01 Oktober 2007

Negara kaya, rakyat sengsara: emang gitu? - MCB



Ingat lagu Koes Plus "Kolam Susu" atau lagu "Rayuan Pulau Kelapa"? Semuanya bercerita betapa kaya, gemah ripah loh jinawi nya tanah air kita. Indonesia adalah negeri kaya, karena itu seharusnya rakyatnya makmur. Sejak kecil kita diajarkan logika "kasat mata" itu . Ironisnya yang terjadi: negeri kaya, tapi rakyat sengsara.

Sedihnya, pola negeri kaya rakyat sengsara, adalah pola yang kerap terjadi. Indonesia bukan kekecualian. Studi yang dilakukan oleh Carneiro (2007) atau Sachs dan Warner (1995) --seperti yang terlihat dalam grafik diatas-- menunjukkan bahwa secara statistik negeri yang kaya sumber daya alam cenderung miskin atau lambat pertumbuhan pendapatan per kapita nya. Semakin tinggi pangsa sumber daya alam dalam total ekspor (axis horizontal) semakin rendah pertumbuhan pendapatan per kapita (axis vertikal). Tentu ada beberapa pengecualian disini, seperti negara Botswana, Canada, Australia dan Norway yang tampaknya selamat dari problema resources curse ini.

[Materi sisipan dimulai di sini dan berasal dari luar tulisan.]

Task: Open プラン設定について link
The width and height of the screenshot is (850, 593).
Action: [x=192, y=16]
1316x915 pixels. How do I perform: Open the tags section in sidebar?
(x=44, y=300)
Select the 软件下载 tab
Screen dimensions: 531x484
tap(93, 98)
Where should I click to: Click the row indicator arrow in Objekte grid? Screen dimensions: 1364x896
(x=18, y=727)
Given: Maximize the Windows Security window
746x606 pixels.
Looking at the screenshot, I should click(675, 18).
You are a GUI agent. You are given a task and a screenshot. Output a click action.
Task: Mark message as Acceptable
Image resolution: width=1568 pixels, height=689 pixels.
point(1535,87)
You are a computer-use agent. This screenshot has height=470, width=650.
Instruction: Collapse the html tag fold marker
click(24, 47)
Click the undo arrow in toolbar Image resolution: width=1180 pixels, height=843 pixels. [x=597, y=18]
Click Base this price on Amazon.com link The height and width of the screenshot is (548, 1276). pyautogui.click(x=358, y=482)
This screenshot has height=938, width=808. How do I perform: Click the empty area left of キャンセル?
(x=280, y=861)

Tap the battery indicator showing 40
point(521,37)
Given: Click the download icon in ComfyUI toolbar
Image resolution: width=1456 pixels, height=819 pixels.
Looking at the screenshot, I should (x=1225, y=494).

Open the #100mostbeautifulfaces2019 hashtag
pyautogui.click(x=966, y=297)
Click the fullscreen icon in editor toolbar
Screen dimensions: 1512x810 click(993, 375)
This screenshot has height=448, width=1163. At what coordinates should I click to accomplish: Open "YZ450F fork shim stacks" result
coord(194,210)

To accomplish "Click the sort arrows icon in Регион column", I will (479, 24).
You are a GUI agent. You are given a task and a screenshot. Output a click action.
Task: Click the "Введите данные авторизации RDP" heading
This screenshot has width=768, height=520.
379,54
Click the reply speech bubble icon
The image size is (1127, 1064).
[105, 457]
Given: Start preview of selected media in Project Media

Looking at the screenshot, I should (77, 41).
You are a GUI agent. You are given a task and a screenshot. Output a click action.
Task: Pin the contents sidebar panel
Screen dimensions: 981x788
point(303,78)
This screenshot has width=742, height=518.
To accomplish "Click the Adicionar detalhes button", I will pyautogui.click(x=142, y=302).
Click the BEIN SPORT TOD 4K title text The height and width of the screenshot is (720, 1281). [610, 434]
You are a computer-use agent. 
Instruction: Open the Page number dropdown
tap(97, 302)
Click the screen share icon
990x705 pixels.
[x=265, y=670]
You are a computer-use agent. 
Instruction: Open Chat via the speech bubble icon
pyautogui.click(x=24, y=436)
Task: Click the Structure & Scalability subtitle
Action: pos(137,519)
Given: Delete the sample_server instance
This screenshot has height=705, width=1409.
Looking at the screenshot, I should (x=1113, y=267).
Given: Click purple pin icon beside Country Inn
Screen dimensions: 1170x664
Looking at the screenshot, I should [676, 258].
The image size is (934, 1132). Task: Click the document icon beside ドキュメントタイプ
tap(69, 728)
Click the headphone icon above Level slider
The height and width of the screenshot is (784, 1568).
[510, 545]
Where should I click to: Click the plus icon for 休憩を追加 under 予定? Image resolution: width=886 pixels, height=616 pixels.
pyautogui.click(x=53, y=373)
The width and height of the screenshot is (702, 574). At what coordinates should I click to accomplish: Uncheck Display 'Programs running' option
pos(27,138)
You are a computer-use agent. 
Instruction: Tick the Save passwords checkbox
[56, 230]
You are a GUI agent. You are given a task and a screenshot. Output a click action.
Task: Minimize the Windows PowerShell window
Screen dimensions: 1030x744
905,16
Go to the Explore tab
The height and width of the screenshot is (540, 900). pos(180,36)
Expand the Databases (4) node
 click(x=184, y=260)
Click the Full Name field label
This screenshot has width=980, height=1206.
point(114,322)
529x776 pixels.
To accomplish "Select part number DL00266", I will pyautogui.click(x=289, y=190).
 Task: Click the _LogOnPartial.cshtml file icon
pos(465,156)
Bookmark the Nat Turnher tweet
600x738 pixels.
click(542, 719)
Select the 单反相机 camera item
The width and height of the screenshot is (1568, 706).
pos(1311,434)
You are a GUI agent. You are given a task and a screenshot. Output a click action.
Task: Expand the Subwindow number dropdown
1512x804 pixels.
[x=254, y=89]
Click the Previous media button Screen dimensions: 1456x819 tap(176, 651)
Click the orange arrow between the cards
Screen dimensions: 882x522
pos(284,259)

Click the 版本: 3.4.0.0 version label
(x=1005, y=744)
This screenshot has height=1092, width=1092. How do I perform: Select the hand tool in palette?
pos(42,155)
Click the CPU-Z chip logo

Ada beberapa penyebab paradox of plenty atau resources curse ini termasuk diantaranya adalah Dutch Disease (dimana boom dari ekspor sumber daya alam mengakibatkan apresiasi riil dan membuat produk tradable non sumber daya alam menjadi tidak mampu bersaing), penerimaan ekspor yang berfluktuasi dan juga aktifitas buru rente. Sumber daya alam yang besar memberikan rente ekonomi yang besar, sehingga ada insentif kuat untuk aktifitas buru rente (Krueger , 1974). Implikasinya: ketimbang menggunakan sumber daya untuk produksi, lebih baik digunakan untuk aktifitas suap, lobby untuk mendapatkan rente. Akibatnya kapasitas produksi berkurang dan pertumbuhan pendapatan per kapita menjadi relatif lambat.

Jadi bait:
Tanah airku aman dan makmur
Pulau Kelapa nan amat subur
atau

Orang bilang tanah kita tanah surga
Tongkat kayu dan batu jadi tanaman
Sama sekali bukan jaminan bahwa rakyat akan makmur. Di banyak kasus, negeri yang tak punya sumber daya justru bisa lebih makmur.

5 komentar:

Anonim mengatakan...

"Rayuan Pulau Kelapa" atau "Kolam Susu" kan memang hanya mitos saja, sebagai harapan, membayangkan ada bentuk kemakmuran yang seperti itu. Sama halnya dengan mitos kejayaan Majapahit, Singasari atau Sriwijaya.

Dalam bernegara mungkin sah-sah saja untuk memupuk rasa nasionalisme. Hanya sayangnya banyak diantara kita menganggapnya sebagai sebuah fakta, yang tak percaya saat "impian" itu tak ditemuinya dalam kenyataan sekarang.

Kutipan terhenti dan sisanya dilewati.